If your output data will be in a non-RDBMS, you would not be able to run visual recipes in RDBMS. If your input data is already in RDBMS and when you create a prepare recipe which drops a column, DSS will generate an SQL script which can directly run on the existing dataset in RDBMS thus you are able to run in-db (SQL). However, if your output data will be in a file for example, then the input data will be moved to DSS and perform computation in DSS, thus you will see in-memory.
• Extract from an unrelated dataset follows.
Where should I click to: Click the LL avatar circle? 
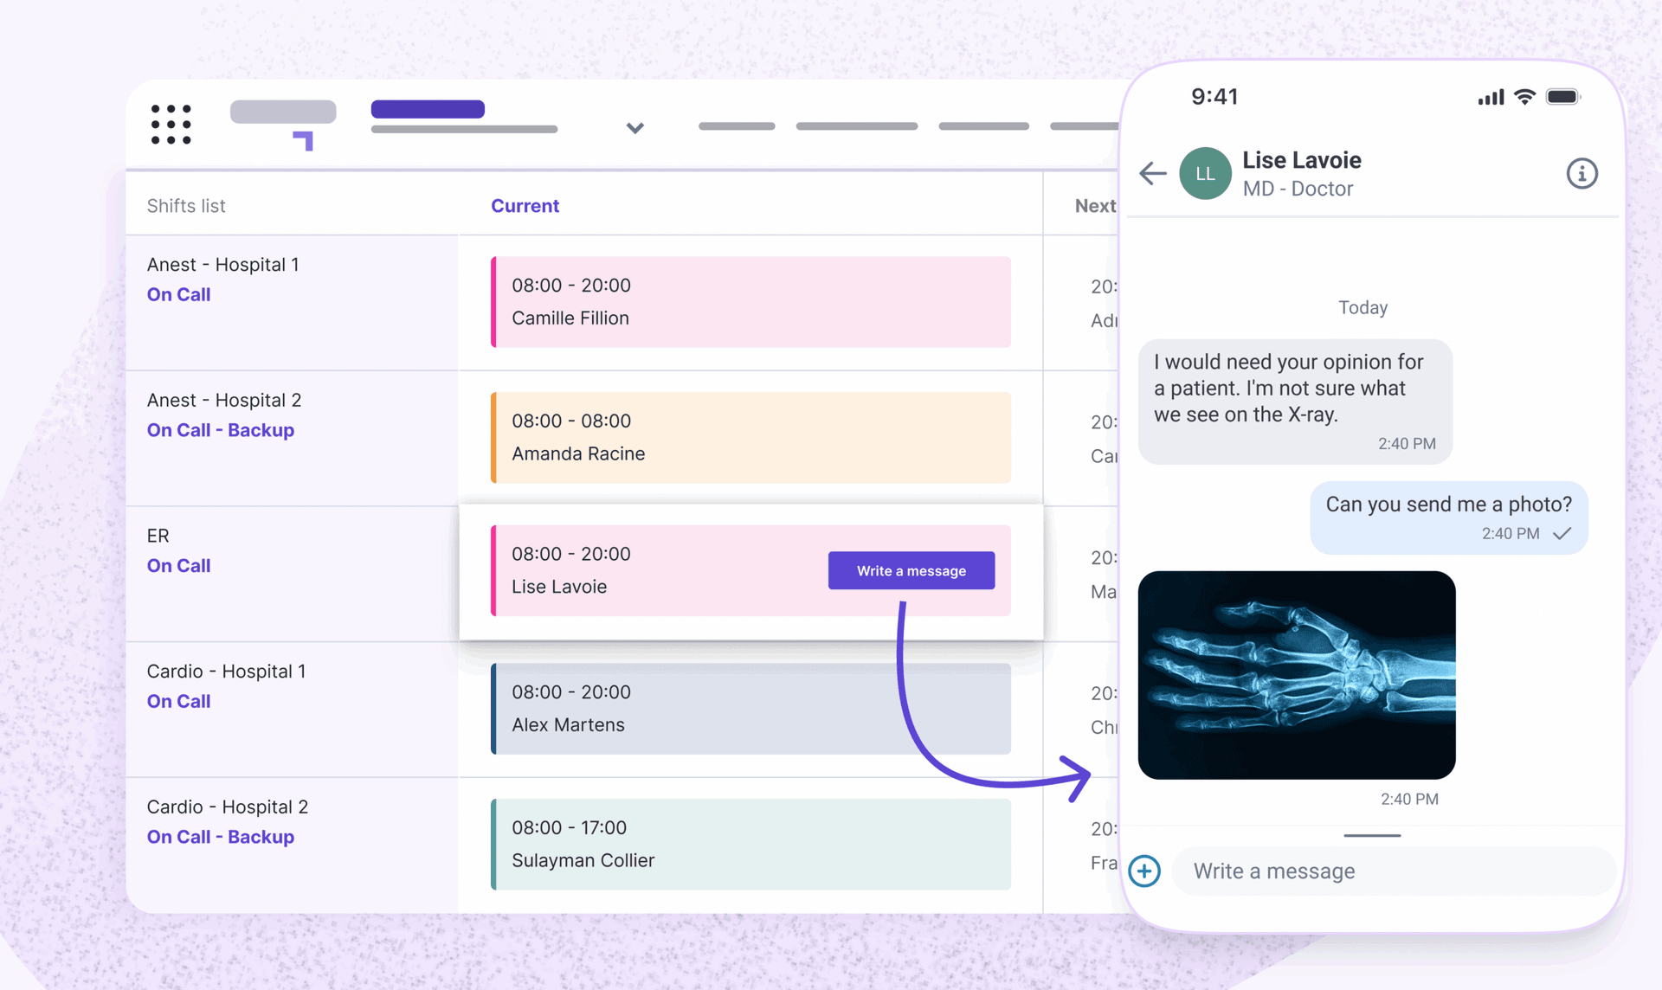(x=1205, y=173)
Also, please note that prepare recipes have some operations that are not SQL compatible, and then you may not be able to run it in in-db(SQL). You would be able to see if the prepare operation is SQL compatible or not by the green circle in the picture.
Hope this helps!
Judy
-
tim-wright Partner, L2 Designer, Snowflake Advanced, Neuron 2020, Registered, Neuron 2021, Neuron 2022 Posts: 77 Partner
@Snoopy
The data is within an RDBMS - in fact it is an SQL Query dataset. When you click "add dataset" in DSS, you can choose a SQL data source (I'm using Snowflake). Within the dataset creation window there are 2 modes "read a database table", which is the preferred method I think, or "sql query". I used the second (sql query) to create my dataset. This works just fine. See the image below:However if I try to run a subsequent Prepare recipe on this dataset I cannot seem to use the SQL Execution engine even though I am certain the recipe should be compatible with the SQL Engine. It is a little unclear to me what the limitations of using a "sql query" for the dataset instead of referencing a table directly is/are.
-
Ignacio_Toledo Dataiku DSS Core Designer, Dataiku DSS Core Concepts, Neuron 2020, Neuron, Registered, Dataiku Frontrunner Awards 2021 Finalist, Neuron 2021, Neuron 2022, Frontrunner 2022 Finalist, Frontrunner 2022 Winner, Dataiku Frontrunner Awards 2021 Participant, Frontrunner 2022 Participant, Neuron 2023 Posts: 415 Neuron
Wow, I was completely ignorant about this behavior for datasets created with SQL queries! Thanks for answer @Snoopy
, and for the question @tim-wright -
tim-wright Partner, L2 Designer, Snowflake Advanced, Neuron 2020, Registered, Neuron 2021, Neuron 2022 Posts: 77 Partner
@Snoopy
I was hoping the former (subquery construction) would have been possible. I had considered creating the view within Snowflake myself, but liked the idea of having the view logic (simple enough as it may be) embedded in the flow itself. Thanks for the Answer! -
tim-wright Partner, L2 Designer, Snowflake Advanced, Neuron 2020, Registered, Neuron 2021, Neuron 2022 Posts: 77 Partner
@Ignacio_Toledo
Glad my ignorance on the topic could help you as well.